Data for this exercise:
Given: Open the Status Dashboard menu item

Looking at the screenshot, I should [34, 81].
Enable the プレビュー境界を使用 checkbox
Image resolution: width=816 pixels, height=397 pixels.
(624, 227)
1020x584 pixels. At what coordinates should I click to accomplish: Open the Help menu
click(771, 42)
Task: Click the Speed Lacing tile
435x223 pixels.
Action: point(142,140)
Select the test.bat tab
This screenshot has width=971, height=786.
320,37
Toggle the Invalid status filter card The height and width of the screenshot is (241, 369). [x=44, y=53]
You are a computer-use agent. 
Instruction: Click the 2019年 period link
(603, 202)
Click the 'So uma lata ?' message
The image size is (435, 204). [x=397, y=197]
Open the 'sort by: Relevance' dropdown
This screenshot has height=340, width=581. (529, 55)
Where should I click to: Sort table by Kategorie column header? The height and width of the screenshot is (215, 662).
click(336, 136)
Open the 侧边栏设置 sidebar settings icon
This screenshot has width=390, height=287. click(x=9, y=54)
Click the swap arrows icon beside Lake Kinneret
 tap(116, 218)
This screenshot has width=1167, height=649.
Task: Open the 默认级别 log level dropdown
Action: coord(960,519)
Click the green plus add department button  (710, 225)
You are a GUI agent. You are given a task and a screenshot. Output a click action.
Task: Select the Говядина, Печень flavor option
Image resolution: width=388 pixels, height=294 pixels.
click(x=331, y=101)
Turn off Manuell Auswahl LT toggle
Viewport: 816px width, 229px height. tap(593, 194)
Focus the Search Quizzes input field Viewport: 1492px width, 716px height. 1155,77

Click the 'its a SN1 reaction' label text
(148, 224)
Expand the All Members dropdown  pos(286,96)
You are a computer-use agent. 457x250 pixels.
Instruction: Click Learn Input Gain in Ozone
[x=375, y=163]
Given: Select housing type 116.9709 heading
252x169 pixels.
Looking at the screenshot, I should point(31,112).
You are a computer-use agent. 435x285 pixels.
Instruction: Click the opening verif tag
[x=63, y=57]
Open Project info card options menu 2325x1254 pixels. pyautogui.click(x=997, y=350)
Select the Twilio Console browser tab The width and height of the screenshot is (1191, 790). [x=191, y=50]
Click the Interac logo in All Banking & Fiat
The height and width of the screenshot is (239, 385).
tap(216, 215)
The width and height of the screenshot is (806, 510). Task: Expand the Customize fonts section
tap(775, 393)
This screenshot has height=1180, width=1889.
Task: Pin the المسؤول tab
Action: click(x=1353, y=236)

What is being asked: Rewrite the records from the line with "Select the Twilio" through the end of the records, putting "Open" in place of "Expand" and changing nothing else. Return only those lines.

Expected output:
Select the Twilio Console browser tab The width and height of the screenshot is (1191, 790). [x=191, y=50]
Click the Interac logo in All Banking & Fiat
The height and width of the screenshot is (239, 385).
tap(216, 215)
The width and height of the screenshot is (806, 510). Task: Open the Customize fonts section
tap(775, 393)
This screenshot has height=1180, width=1889.
Task: Pin the المسؤول tab
Action: click(x=1353, y=236)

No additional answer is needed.